Nel 1991 con la Stella Rossa dei fenomeni vince ai rigori contro l’Olympique Marsiglia (a Bari, casa dei Matarrese) l’ultima edizione della Coppa dei Campioni e a Tokyo sfila la Coppa Intercontinentale del Colo-Colo, allenati, massì, da Jozić. L’mvp contro i cileni è Vladimir Jugović, ma basta un’occhiata al dvd per capire che il migliore era stato quell’universale dal sinistro terribile e dalle guance ancora paffute. 

Ormai anche Mihajlović è una star. E come Dejan Savicević, Dragan Stojković, lo stesso Jugović, Prosinečki, Miodrag Belodedić e persino Darko Pancev scappa dalla guerra, e verso l’Eldorado. 
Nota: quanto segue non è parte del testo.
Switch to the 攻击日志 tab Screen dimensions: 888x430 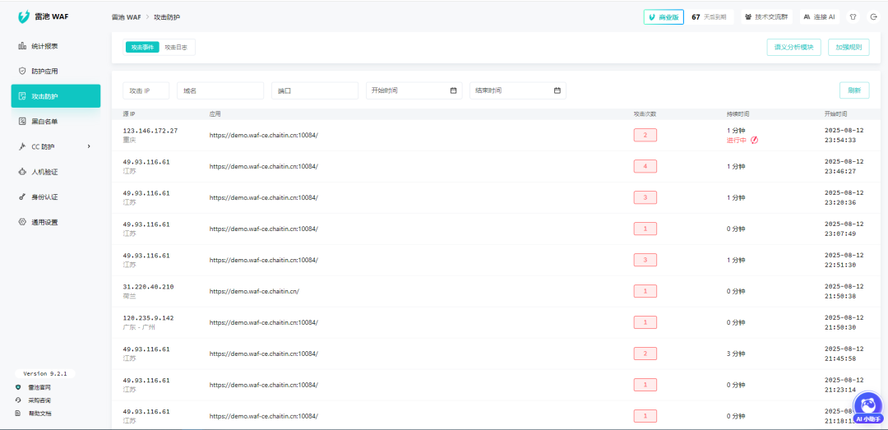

Lo trova fra Roma, Sampdoria, Lazio e Inter. Recordman per gol su punizione in A (27 dei suoi 35) e in una partita (tre), in Italia trova successi e moglie, Arianna, ex valletta a Domenica In. Ma anche polemiche a non finire, tanto che a volte sembra ci sguazzi. Inutile, o forse no, rivangare: la T-shirt col cannone puntato; lo striscione in onore dello scomparso Tigre Arkan (Željko Ražnatović), criminale di guerra da lui conosciuto quando anziché la pulizia etnica il Comandante organizzava l’ala più estremista del tifo della Stella Rossa; la squalifica per 8 turni e il multone UEFA per lo scambio d’insulti razzisti con Patrick Vieira («zingaro di m.» la provocazione del francese, «negro di m.» la risposta del serbo) in Lazio-Arsenal della Champions League 1999-2000 è storia vecchia. 


La nuova è iniziata da due anni, chiusi con altrettanti scudetti all’Inter come vice dell’amico Roberto Mancini. Spifferi dicono che il kicker delle ultime stagioni in scarpette bullonate stesse già studiando per la seconda carriera. Anche questa, ovvio, da predestinato.